Introduction
This is a followup to a prior post on the same topic, where I used R’s base plotting system to visualize a linear programming provelm. I’m again looking at section 1.4 of Introduction to Linear Optimization. This time, we’ll consider Example 1.8 on page 23 (Bertsimas and Tsitsiklis 1997, 23). The optimization problem in this example is:
\[\begin{align*} -x_1+x_2 &\leq 1 \\ x_1 &\geq 0 \\ x_2 &\geq 0 \end{align*}\]
Some preliminary notes
- This time, instead of using the base R package, we’re going to plot the problem using the
ggplot2
package (Wickham 2009). - This example is meant to illustrate that there may not be a unique optimal solution and that the feasible set will not necessarily be bounded. For example, given the cost function \(x_1+X_2\), which we can represent with the vector \(c=(1,1)\), the unique optimal solution is \(x=(0,0)\). However, given the cost function \(x_1\) \((c=(1,0))\), we have infinite possible solutions. Setting \(x_1\)=0, any choice of \(X_2 \leq 1\) will be an optimal solution; that is, our solution has the form \(x=(0,x2)\).

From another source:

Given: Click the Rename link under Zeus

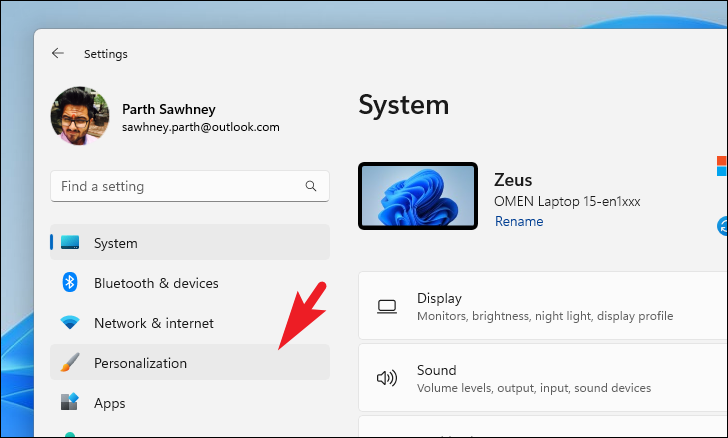Looking at the screenshot, I should click(519, 221).

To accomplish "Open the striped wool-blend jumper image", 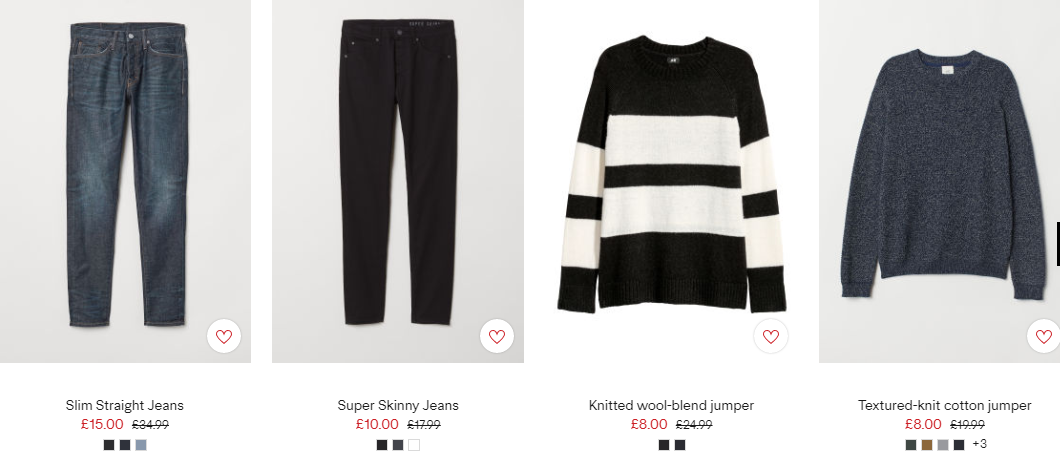I will pos(671,181).
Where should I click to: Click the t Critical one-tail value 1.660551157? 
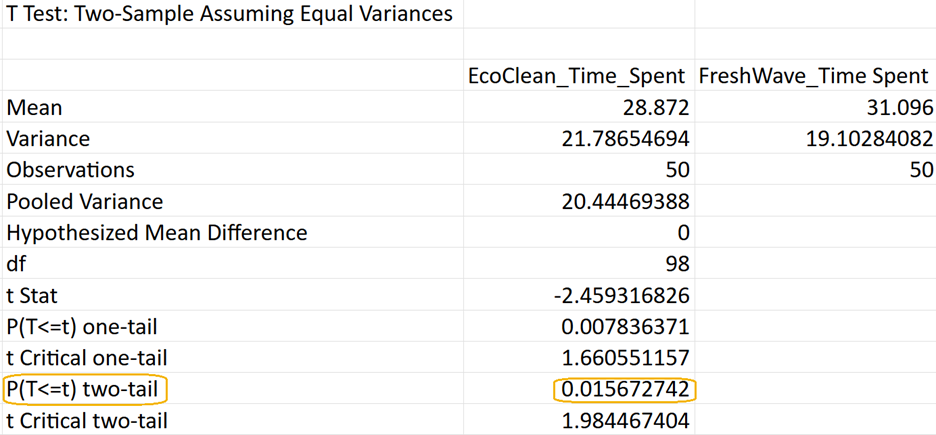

We can explore some of these possibilities with R’s optimization functions. We begin with the first example, with cost vector \(c=(1,1)\):
# Objective Function 1: x1+x2
obj.fun=function(x) x[1] + x[2]
# gradient
grad=function(x1,x2) c(1,1)
minim=constrOptim(theta=c(.01,.01),f=obj.fun,grad=grad,
ui=rbind(c(-1,1),c(1,0),c(0,1)),ci=c(-1,0,0))
The unique minimizer of this cost function is 0, 0 and the minimum is, as expected, 0.
But what happens when we try this in a case without a single optimal solution? Now we will try the second case discussed above. The code is largely the same, but we change our objective function.
# Objective Function 1: x1+x2
obj.fun=function(x) x[1] + 0
# gradient
grad=function(x1,x2) c(1,0)
minim=constrOptim(theta=c(.01,.01),f=obj.fun,grad=grad,
ui=rbind(c(-1,1),c(1,0),c(0,1)),ci=c(-1,0,0))
This returns 0, 0 as the minimizer and 0 as the minimum. In this case, \(X_2\) remained practically unchanged from the initial value. So the function worked for identifying an optimal solution, but it is important to be remember that this is not a general solution and \(x_2\) can take on any value in the feasible set.
Plotting the problem
Again, we are going to use ggplot2 to construct the plot this time. As in the first example, we will show \(x_1\) on the horizontal axis and \(x_2\) on the vertical. We follow this guide for some tips on how to plot functions with ggplot2.
Defining the function
Let’s think of \(x_2\) as a function of \(X_1\) for the sake of this visualization problem. We can represent \(-x_1+x_2 \leq 1\) as \(x_2 \leq 1+x_1\). If we plot \(x_2=1+x_1\), everything under the curve will satisfy that constraint. To satisfy our other conditions, \(x_1\geq0\) and \(x_2 \geq 0\), we will simply consider the area above the horizontal axis and to the right of the vertical axis.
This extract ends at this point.